Two weeks ago, I wrote about the difficult times Venezuelan children are going through. With a skyrocketing inflation in the country that makes it impossible for the average Venezuelan to fulfill their and their families’ needs, children are the most affected by the current ongoing rough patch in the country’s economy. Children are not only starving in every corner of Venezuela, as I talked about in my previous article, but they are also dying at the local hospitals because of lack of medicine and supplies.
Thousands of Venezuelan families are being dismantled by the recent increase in child mortality rates. Not only do the hospital conditions leave much to be desired, most being in decrepit and deplorable conditions, but the youngest patients are not getting the treatment they deserve or the opportunity to fight for their lives.
It is tough enough to imagine babies and young children going through such difficult situations, but those who are helplessly helpless are the parents who are forced to accept that they can’t do much to help their dying children.
The day to day life of a mother with a sick child in Venezuela consists of actively seeking to get the medicines for her child as those medicines simply never make it to the Venezuelan hospitals.
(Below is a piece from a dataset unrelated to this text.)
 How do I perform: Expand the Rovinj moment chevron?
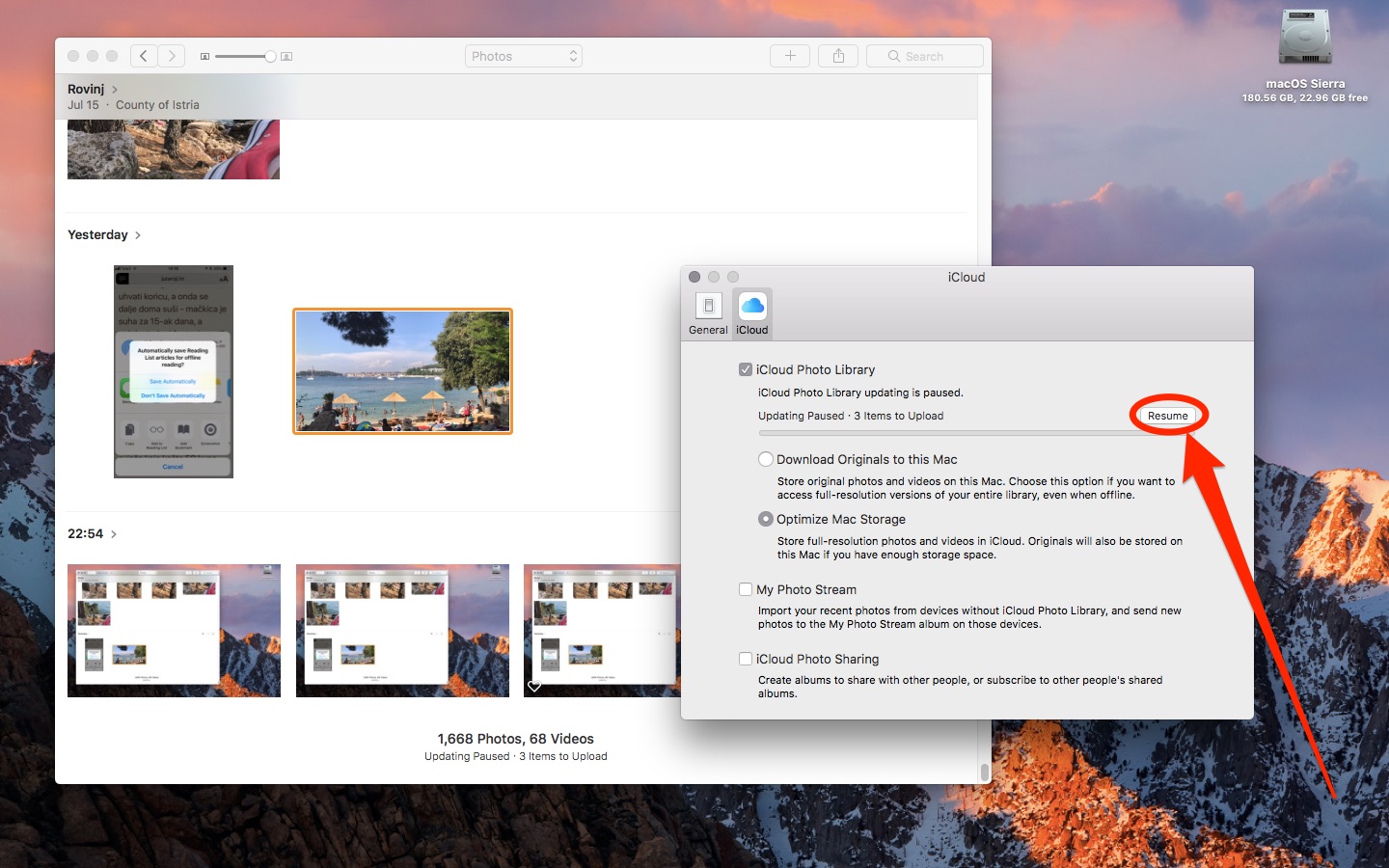pyautogui.click(x=115, y=90)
Tons of “Go Fund Me” pages are disseminated around the mostly used social networks, like Twitter or Instagram, as parents desperately seek to find the financial resources to fund the import of the medicines their child is in need of as these medicines are not found or produced in Venezuela.
If the medication is somehow available in the country’s grounds, they are mostly found on the black market and marked up to a price that nearly no one can afford.
President of the Venezuelan Medical Federation (FMV), Douglas León Natera declared in May 2015, that the scarcity of medicine in pharmacies and hospitals in the country had reached 95 percent. As proof of this barbaric scarcity, Lucero Rodriguez, mother of baby with cystic fibrosis, said in a CNN report that things were getting worse and worse.
“We can’t get medical supplies for the baby, we can’t even find the formula he needs to grow. Now we’re making sacrifices."
Rodriguez added with a tone of distinguishable agony, “I’ve been in this hospital for 15 days and I’ve witnessed how children are dying every day.”
Radio and TV shows (not government controlled) are not only a means for the population to become aware of the reality of the country, but they’ve also become a place where these desperate parents are allowed to publicly make a petition for the medicine they so arduously seek, in the hopes that someone who is watching will make a donation if they are in possession of the medication or treatment their sick child needs.
Sick Venezuelan children don’t get to enjoy a childhood of happiness and freedom. They don’t get the chance to dream about the future. They are forced to live in a today that they can’t change as their future is uncertain. Not only is their hope is being taken away as they inevitable become aware that their time on this earth is coming to an end and there’s virtually nothing to do about it, but their innocence is stolen as they spend their time worrying about when that day is going to come.